Guess which of these two views the Post reporters are more likely to hold? It’s no coincidence either that the view which opposes revenge is the more enlightened — by which we have meant, ever since the Enlightenment itself — that it is against honor.
The media’s tic of treating their own enlightened opinions as being newsworthy goes back a long way, as we were reminded with the death in July of Walter Cronkite. The obituaries all stressed his now famous (thanks to the media) broadcast in the wake of the Tet offensive during the Vietnam War as the pivotal moment in one of the pivotal lives of the 20th century. Nearly every one of the multitude of tributes to the former “anchor” mentioned Bill Moyers’s quotation from the very lips of Lyndon Johnson about how, if he had lost Cronkite, he had lost Middle America. A newsman had become a hero by expressing what is now the news media’s own enlightened consensus and (allegedly) changing history. Not mentioned in this self-celebration was the fact that a president not so cowed by the opinion of a news-reader was elected a few months later and that, under him, direct American involvement in the war was to go on for four more years, indirectly for seven. And it only ended when Watergate, that other tent-pole of the media circus, put an end to that president, the evil Richard Nixon, and his and his successor’s ability to support our Vietnamese ally.
Nixon’s destruction was no more the media’s doing than ending the war was Cronkite’s, but you can be pretty sure that, when Bob Woodward or Carl Bernstein come to die, we will be told of how they brought down the “scandal-plagued” administration of Richard Nixon. The media need to believe in their own power for good and take every opportunity to make such claims on their own behalf and that of their celebrity newsmen, even though they themselves have manufactured the celebrity — just as they manufactured the scandal, which wasn’t a scandal until Nixon did it.
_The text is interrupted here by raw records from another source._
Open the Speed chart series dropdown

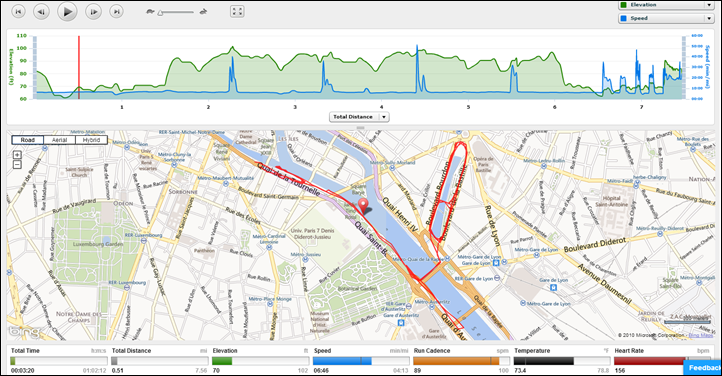click(x=666, y=18)
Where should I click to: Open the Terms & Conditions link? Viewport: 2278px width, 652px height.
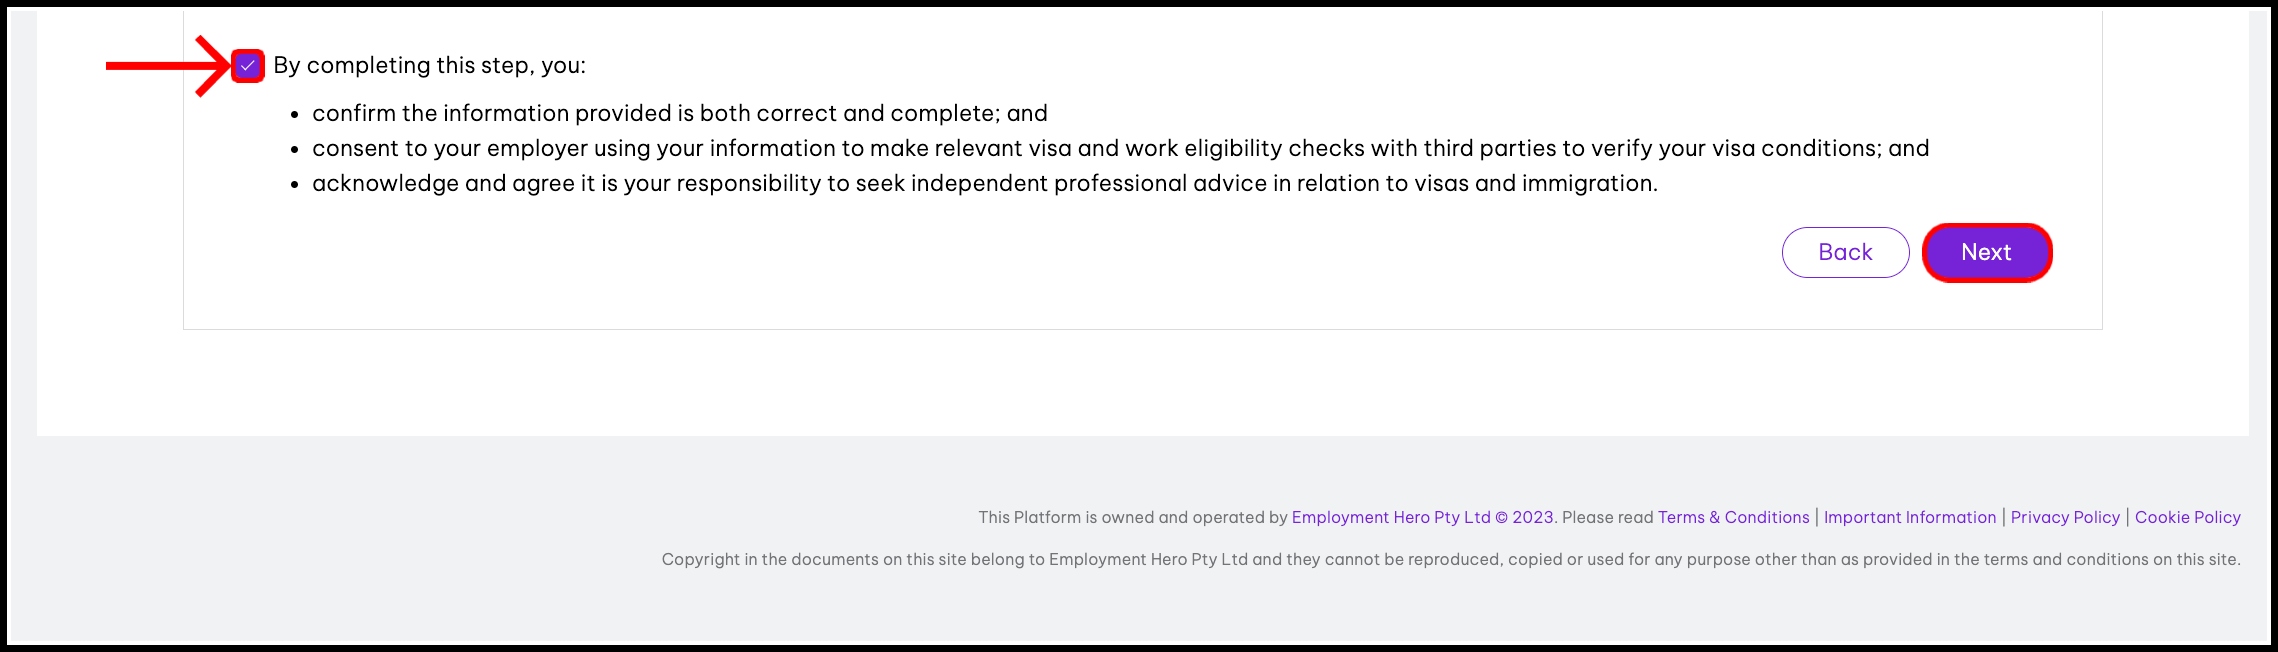pyautogui.click(x=1733, y=517)

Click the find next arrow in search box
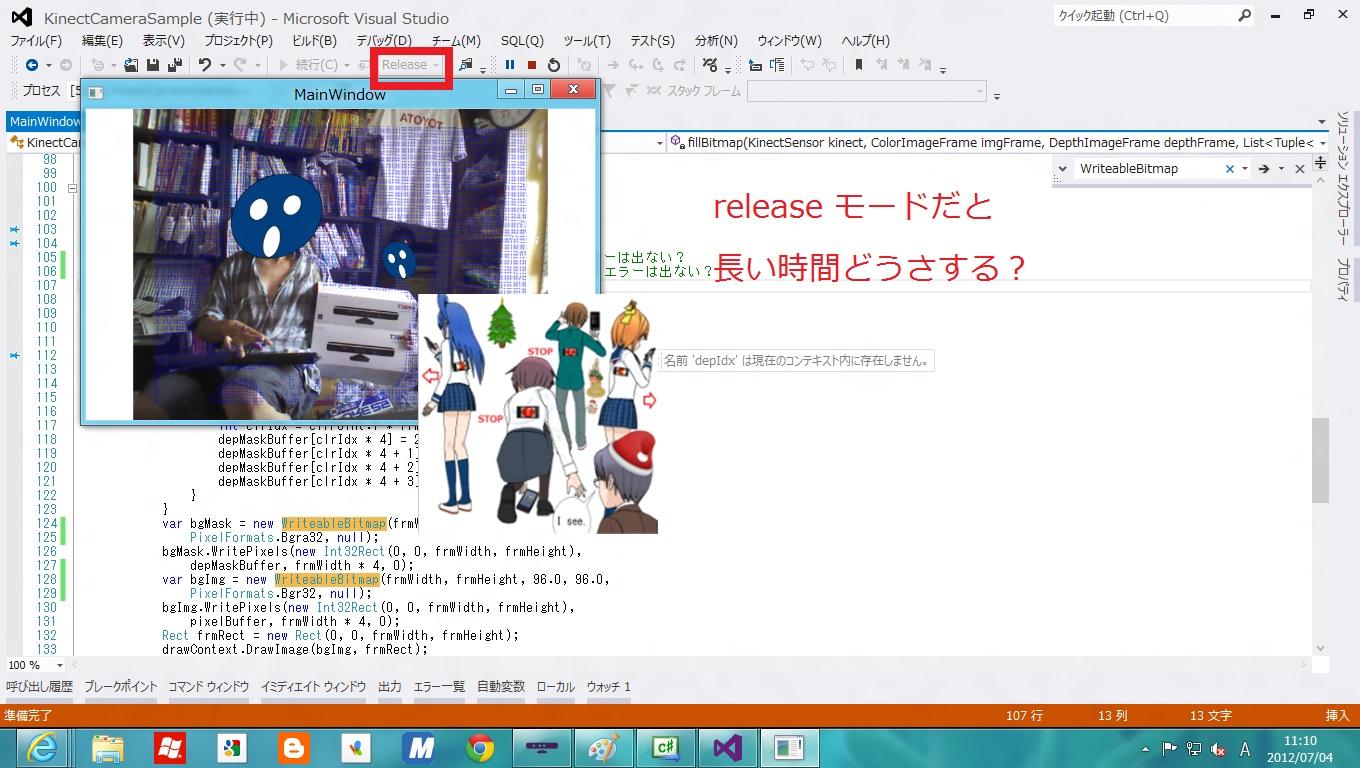(1264, 169)
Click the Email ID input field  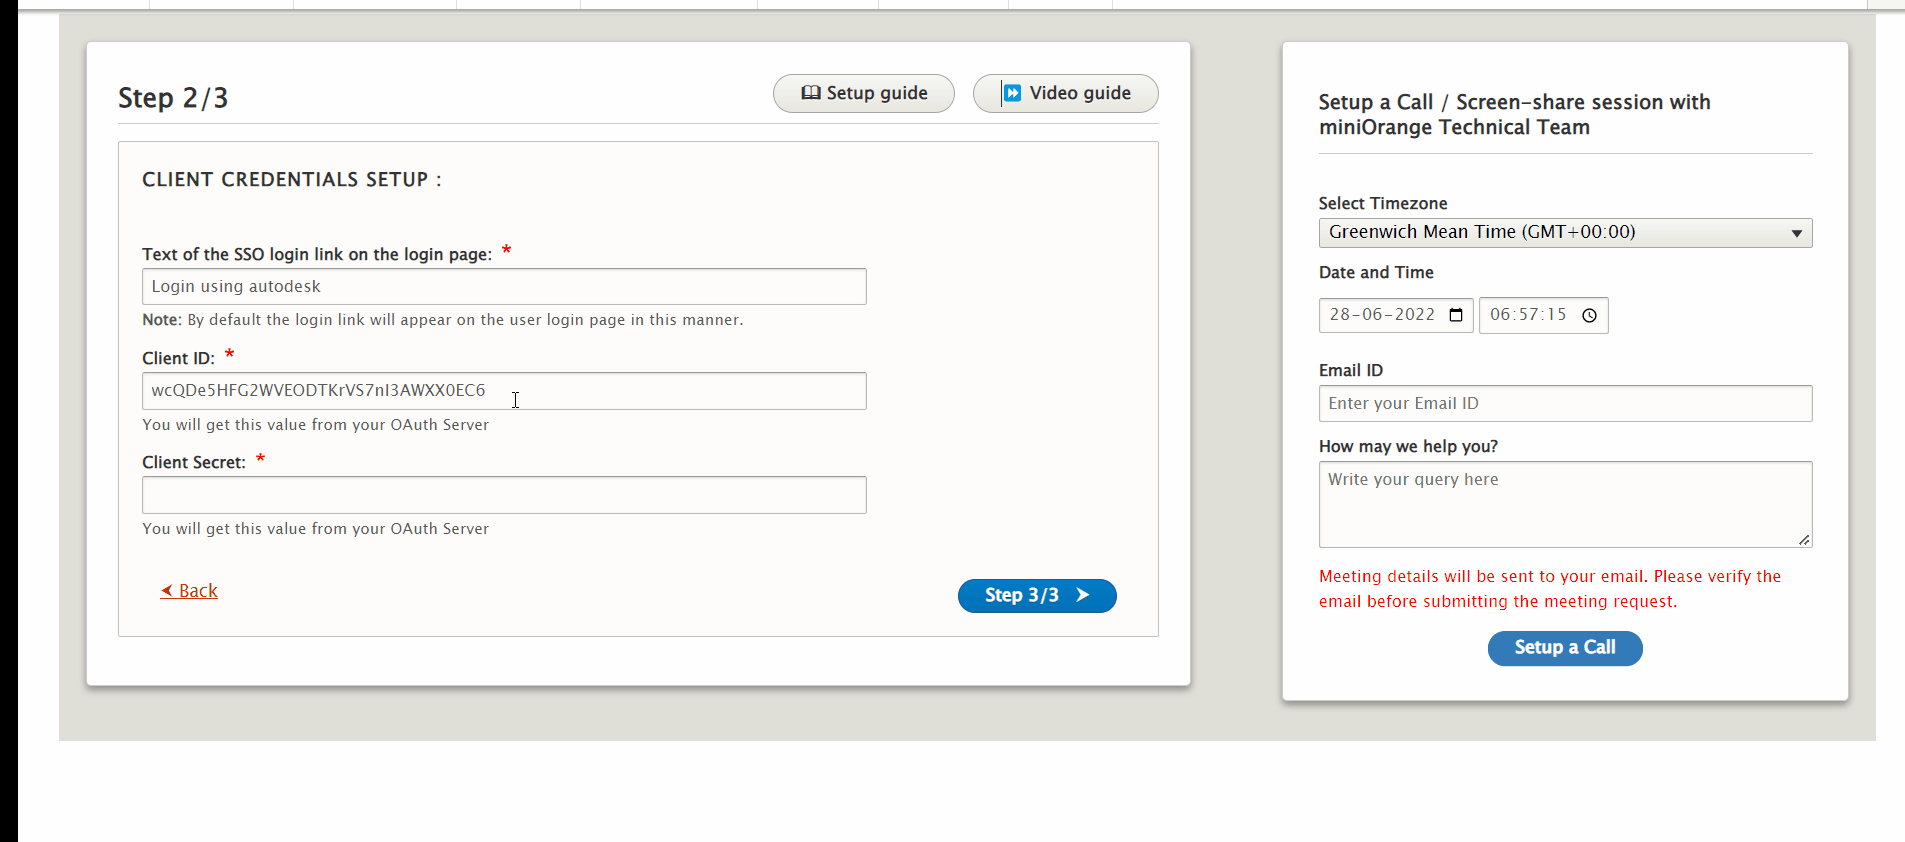(1564, 404)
As I also mentioned in Media Madness, the media’s complicity in creating the celebrity culture has a lot to do with their need to moralize political differences.
In this connection, it was interesting to learn in the wake of Walter Cronkite’s death that, according to Frank Mankiewicz,writing in The Washington Post he might well have been offered the vice presidential nomination by George McGovern in 1972, if McGovern had thought he would accept it. Only later, on learning that the proposal had been mooted in the McGovern campaign, did Cronkite reveal that, if he had been asked, he would have accepted. That makes for an interesting exercise in counter-factual history. What if the claim that Cronkite was “the most trusted man in America” had been put to the test and what if, further, he had been trusted sufficiently to have overcome, from the number two slot on the ticket, Nixon’s 49-state landslide? Would the celebrity politics that we are all enjoying so much under President Obama have come to us 36 years earlier. Or — and here’s the really fascinating speculation — would a Cronkite vice-presidency have served as a homeopathic remedy against celebrity-politics and rendered us immune to Mr Obama’s celebrity appeal all these years later? And would the media’s partisanship, out in the open decades before the 2004 election made it apparent to all but those who most completely shared it, have resulted in a gradual breakup of the media monolith thirty years earlier? Mr Obama’s current difficulties in holding on to his celebrity status in the face of the evil ones may give us a clue.